Laurent Mauvignier sait donner corps à l’absence, au blanc, comme à ce qui se tient tapi dans l’ombre, ce fatum menaçant, pareil à ces rebelles introuvables village après village, et ne laissant d’autre trace que l’image d’un cadavre sauvagement torturé avec cette inscription : « Soldats français, vos familles pensent à vous, retournez chez vous. » Mais il sait tout autant nous plonger au coeur des choses, nous faire partager le quotidien d’une troupe, « le vacarme des appels crachés des haut-parleurs, les ricanements, jérémiades, engueulades, et ces affreux lits superposés où grouillent des punaises, des puces, des morpions aussi […] », et nous donner à voir une horreur vécue, tout au long de saynètes incarnant très concrètement les inextricables noeuds d’un combat où tous sont à la fois victimes et bourreaux, innocents et coupables, pris dans un engrenage que rien ne peut arrêter, jusqu’à l’acmé que nous ne dévoilerons pas et qui plane sur l’ensemble du roman comme un point d’orgue, un trou noir où est né Feu-de-Bois et où est mort Bernard. L’auteur de Dans la foule aime à suivre chacune des ramifications d’un traumatisme, qu’il soit amoureux ou familial, intime ou collectif. Ses conséquences immédiates, parfois spectaculaires, et puis les autres, qui couvent sous la cendre, pareilles à des braises qu’un simple coup de vent peut transformer en incendie.

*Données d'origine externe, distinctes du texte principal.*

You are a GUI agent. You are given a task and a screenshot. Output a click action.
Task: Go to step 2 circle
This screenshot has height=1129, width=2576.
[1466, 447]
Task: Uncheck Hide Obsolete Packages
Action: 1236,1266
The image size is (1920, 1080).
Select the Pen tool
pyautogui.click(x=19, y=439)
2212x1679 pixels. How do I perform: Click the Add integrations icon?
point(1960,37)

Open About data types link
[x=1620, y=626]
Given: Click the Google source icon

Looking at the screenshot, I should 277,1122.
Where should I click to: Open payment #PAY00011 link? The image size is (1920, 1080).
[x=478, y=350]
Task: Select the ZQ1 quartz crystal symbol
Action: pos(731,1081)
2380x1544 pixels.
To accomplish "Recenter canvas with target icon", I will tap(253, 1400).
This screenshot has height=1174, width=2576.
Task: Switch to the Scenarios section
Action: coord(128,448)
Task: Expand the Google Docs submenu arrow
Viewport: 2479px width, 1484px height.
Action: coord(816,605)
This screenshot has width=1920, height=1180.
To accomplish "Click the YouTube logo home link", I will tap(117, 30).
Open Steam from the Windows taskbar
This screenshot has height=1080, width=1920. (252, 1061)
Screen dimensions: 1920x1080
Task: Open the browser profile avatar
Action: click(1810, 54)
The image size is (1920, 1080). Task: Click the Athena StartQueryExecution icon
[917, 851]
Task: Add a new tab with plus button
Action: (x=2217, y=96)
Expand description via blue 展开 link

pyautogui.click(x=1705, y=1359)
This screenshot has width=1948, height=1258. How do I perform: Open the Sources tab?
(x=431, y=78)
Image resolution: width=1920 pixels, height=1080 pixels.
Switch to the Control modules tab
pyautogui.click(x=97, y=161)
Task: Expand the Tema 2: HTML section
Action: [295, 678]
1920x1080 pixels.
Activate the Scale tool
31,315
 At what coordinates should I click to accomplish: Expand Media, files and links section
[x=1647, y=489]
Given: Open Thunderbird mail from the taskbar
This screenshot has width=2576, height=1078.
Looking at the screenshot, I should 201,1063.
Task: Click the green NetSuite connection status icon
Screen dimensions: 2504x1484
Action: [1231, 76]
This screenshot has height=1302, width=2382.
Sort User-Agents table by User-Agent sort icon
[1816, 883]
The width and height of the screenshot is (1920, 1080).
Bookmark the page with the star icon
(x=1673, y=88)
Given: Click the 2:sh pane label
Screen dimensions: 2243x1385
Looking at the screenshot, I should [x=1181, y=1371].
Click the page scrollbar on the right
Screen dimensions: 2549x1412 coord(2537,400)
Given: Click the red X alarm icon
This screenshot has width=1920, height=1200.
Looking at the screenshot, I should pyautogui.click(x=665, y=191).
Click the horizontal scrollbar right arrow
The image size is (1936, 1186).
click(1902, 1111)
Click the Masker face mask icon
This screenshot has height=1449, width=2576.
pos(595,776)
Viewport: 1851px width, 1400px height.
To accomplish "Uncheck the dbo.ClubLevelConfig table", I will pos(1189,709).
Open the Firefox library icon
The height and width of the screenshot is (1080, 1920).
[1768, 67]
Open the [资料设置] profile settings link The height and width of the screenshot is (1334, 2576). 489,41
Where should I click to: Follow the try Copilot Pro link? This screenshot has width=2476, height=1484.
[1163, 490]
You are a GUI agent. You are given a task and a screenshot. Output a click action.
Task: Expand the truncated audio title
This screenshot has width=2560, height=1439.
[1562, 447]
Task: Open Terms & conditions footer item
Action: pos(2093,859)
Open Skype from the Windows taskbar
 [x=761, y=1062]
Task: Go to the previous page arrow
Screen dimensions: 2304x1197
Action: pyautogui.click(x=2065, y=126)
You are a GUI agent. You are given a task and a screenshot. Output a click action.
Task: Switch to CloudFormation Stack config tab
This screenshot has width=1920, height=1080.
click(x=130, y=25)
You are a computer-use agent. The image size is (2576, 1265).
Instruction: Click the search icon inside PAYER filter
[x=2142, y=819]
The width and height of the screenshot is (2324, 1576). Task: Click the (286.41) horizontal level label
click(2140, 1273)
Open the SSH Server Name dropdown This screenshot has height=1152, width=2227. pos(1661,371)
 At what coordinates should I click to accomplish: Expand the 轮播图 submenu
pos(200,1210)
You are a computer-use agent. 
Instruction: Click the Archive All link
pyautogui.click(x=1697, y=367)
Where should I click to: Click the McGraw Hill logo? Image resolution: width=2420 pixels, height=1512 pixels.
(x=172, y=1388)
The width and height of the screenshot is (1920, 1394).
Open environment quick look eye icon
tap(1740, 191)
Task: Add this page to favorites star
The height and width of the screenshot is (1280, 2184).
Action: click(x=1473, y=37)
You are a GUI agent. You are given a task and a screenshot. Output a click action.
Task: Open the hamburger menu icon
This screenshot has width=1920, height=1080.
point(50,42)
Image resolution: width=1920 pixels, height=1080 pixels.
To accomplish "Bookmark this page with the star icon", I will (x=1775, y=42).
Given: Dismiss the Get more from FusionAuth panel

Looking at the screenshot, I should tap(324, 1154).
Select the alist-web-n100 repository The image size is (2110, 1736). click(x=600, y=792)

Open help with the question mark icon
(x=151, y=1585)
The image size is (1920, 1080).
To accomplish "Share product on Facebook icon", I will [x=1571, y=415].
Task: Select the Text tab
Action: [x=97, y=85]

Auscultant chacune des émotions et des contradictions de ses personnages, Laurent Mauvignier se glisse dans leur coeur et leur esprit en sismologue des âmes blessées, suivant l’onde de choc de ce qui les a meurtries non tant pour leur apporter un impossible apaisement que pour mettre au jour le fil à même de nous guider dans le labyrinthe de leurs pensées, de leurs souffrances, de leurs regrets – en un mot, de leur humanité.